The dire economic readouts are raising hard questions about the competence of Raisi’s mostly inexperienced economic lieutenants.
Hojjat Abdolmaleki, the 40-year-old former minister of labor, cooperatives and social welfare and a known theoretician of “resistance economy”, had floated unrealistic ideas on how to make Iran one of the three predominant economies of the world by 2050, alongside the United States and China. However, he submitted his resignation on June 14 without citing reasons; others have since followed as the economy has cratered.
“Iran suffers from a host of problems that the present government is unlikely to be able to fix. Sanctions and corruption are the most talked about, but water shortages, global warming and the surge in global commodity prices are taking a large toll on the economy,” said Joshua Landis, the Sandra Mackey chair and director of the Center for Middle East Studies at the University of Oklahoma.
“Without the hope of sanctions relief, the Raisi government is unlikely to be able to revive economic growth or stabilize the currency and inflation,” he added.
Landis, who is also the director of the Farzaneh Family Center for Iranian and Persian Gulf Studies at the University of Oklahoma, says the current economic stalemate ensures the protests will continue. “With the standard of living plummeting for so many people and commodity prices soaring, popular discontent and demonstrations seem inevitable. We have seen similar demonstrations in many other countries of late, whether in South Africa, Tunisia, or Latin America,” he said.
Others note the Iranian economy, including the manufacturing sector, has not collapsed altogether under the weight of sanctions, which authorities have found certain ways to work around. But these workarounds are not everlasting and sufficient to lift the standard of living of a population that is young, educated and brimming with expectations, analysts say.

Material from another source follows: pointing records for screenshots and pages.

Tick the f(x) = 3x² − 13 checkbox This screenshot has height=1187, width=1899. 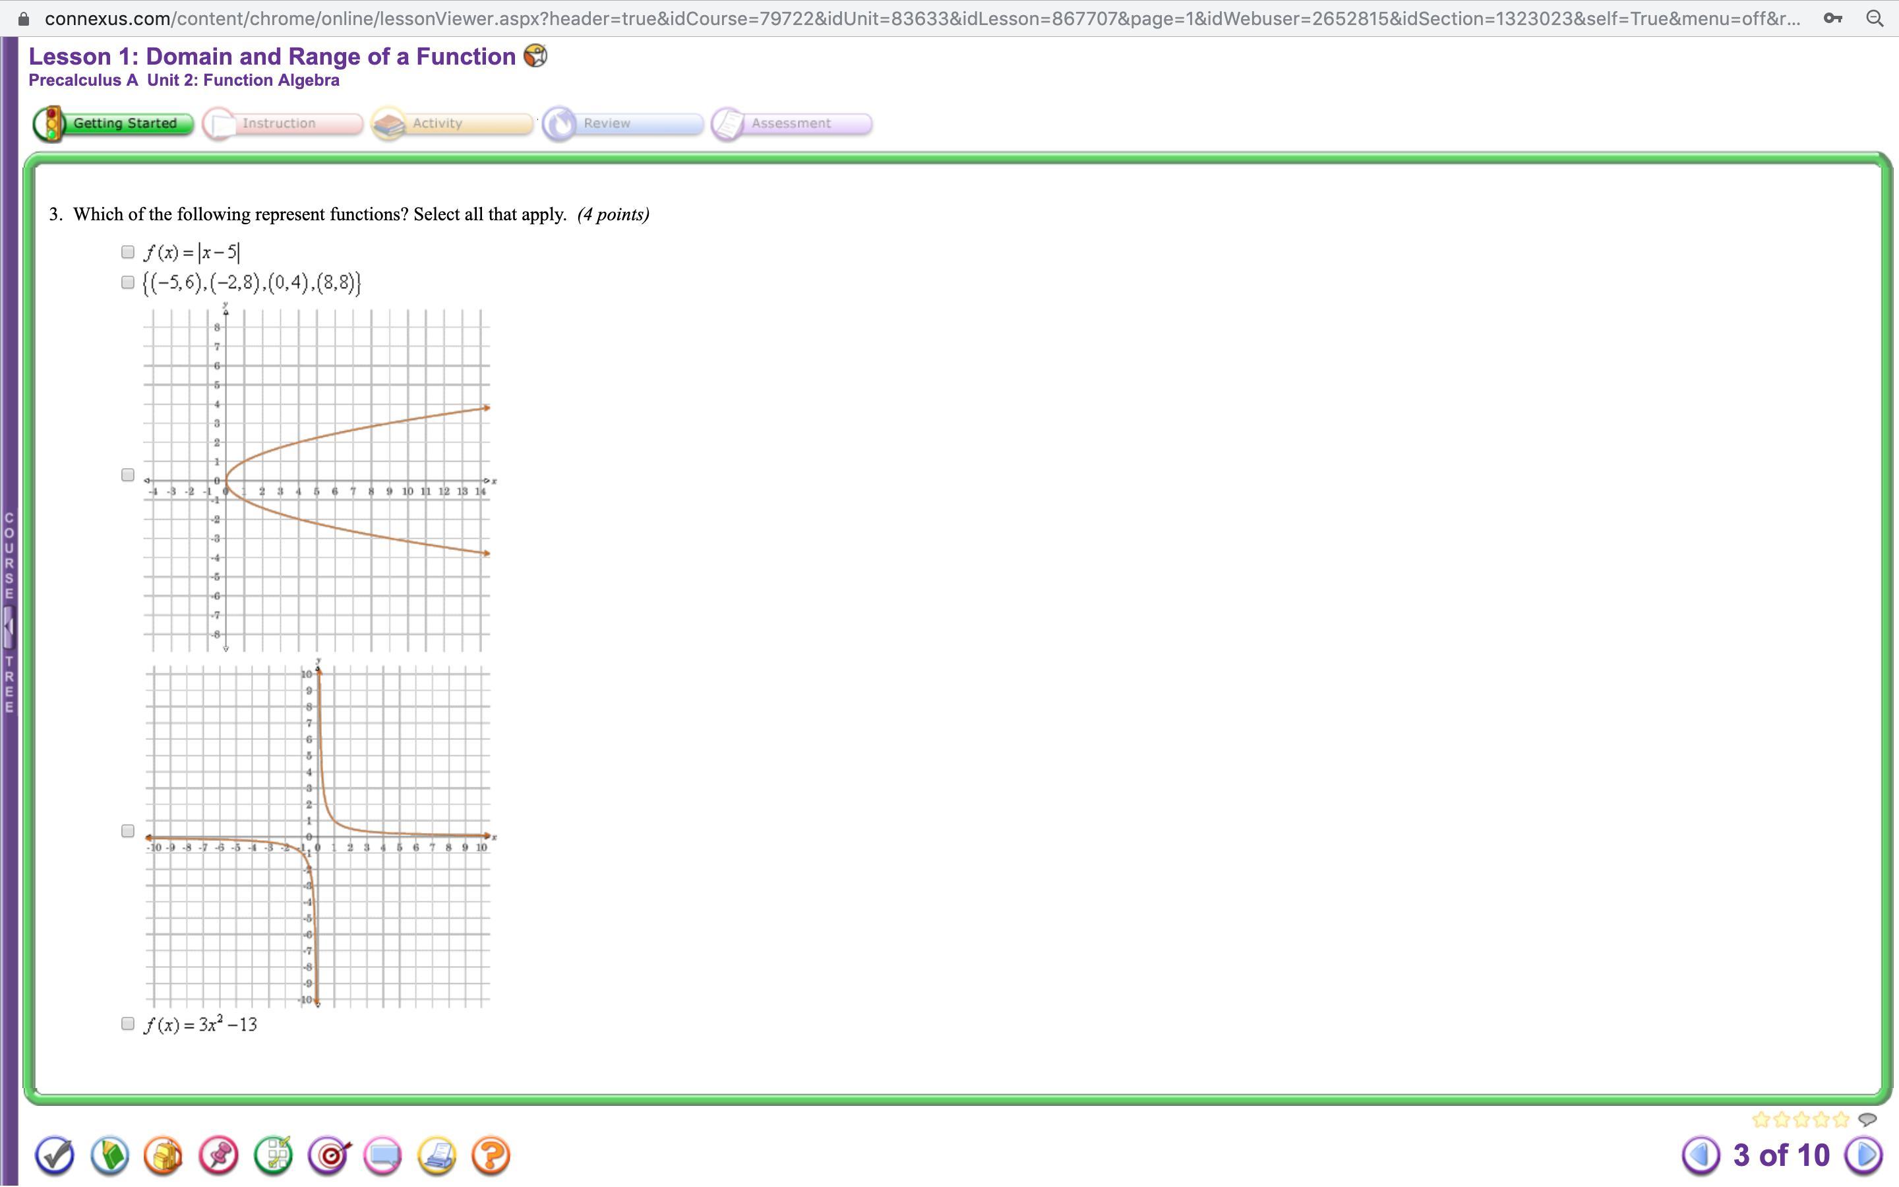[x=128, y=1024]
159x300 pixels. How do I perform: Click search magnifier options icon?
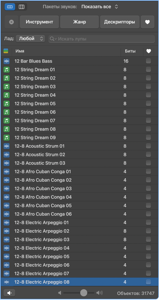click(x=53, y=39)
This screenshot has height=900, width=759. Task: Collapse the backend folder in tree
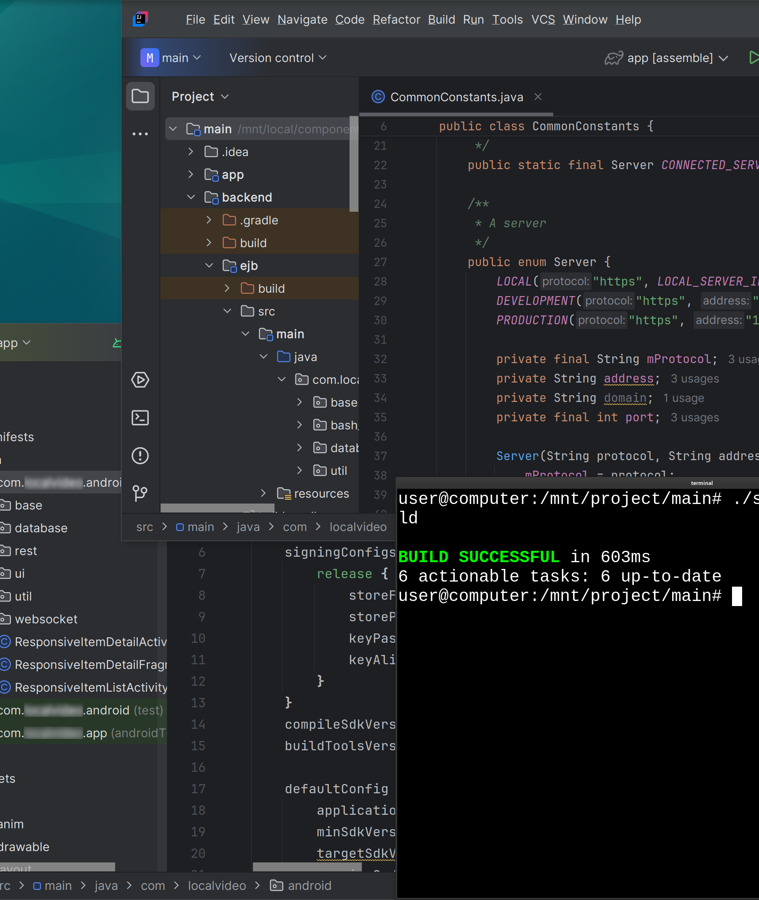click(x=191, y=197)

“Iran has done about as good a job as you could imagine in structuring an economy resistant to sanctions, the so-called ‘resistance economy’, but what they have not been able to do, and what they will not be able to do, is to create a self-sufficient economy that is able to maintain a high standard of living for its citizens,” said Jonathan Cristol, a research fellow in the Levermore Global Scholars Program at Adelphi University in Garden City. “And the decline in living standards, be it in cuts to subsidies for gas, food or basic staples, is really what drives people to the streets.”
“Do pessimism around JCPOA or other specifics of international politics play a role? For sure they do, but that is not the only factor – it is the totality of the economic situation in which people find themselves, and the government’s heavy-handed response does, at times, create a vicious circle by increasing dissatisfaction with the regime that might otherwise have been able to be directed externally.”

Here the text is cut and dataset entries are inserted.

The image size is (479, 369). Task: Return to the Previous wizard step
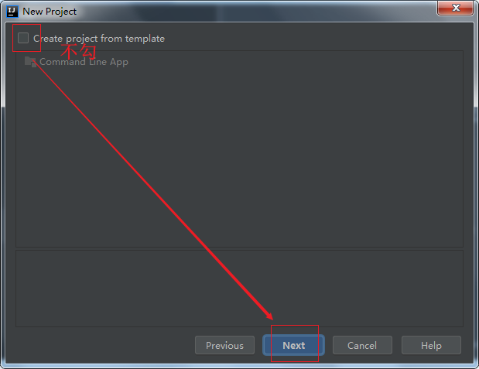coord(224,345)
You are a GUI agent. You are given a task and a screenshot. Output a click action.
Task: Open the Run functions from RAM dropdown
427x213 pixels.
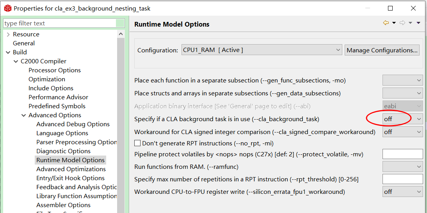pos(402,167)

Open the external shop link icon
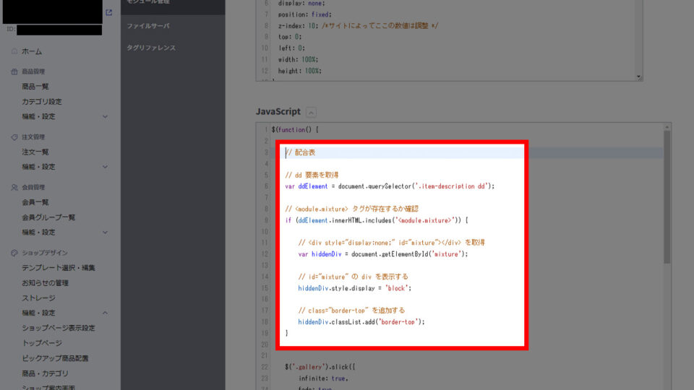point(108,12)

Raisi has reiterated on multiple occasions that the JCPOA is not the only aspect of his foreign policy, which he has said will be multi-pronged and balanced as his government seeks to diversify Iran’s sources of revenue.
While diversification makes good economic sense, it is virtually impossible for Iran to engage in free trade with its partners and normalize its relations with the wider world without a revived JCPOA, which is the only credible way to bring Iran back into the community of nations.
“As history has shown, serious economic challenges regularly lead to political unrest, which is seen across several sectors of Iranian society. The Raisi administration cannot ignore these protests, which without A response will gain traction,” said Simon Mabon, professor of international politics at Lancaster University.
“The future appears bleak, particularly without the possibility of a revived JCPOA. The Iranian economy is hugely reliant on the sale of oil, a sector which itself needs a huge injection of capital to modernize infrastructure, but without this, there are additional challenges down the line,” he told Asia Times.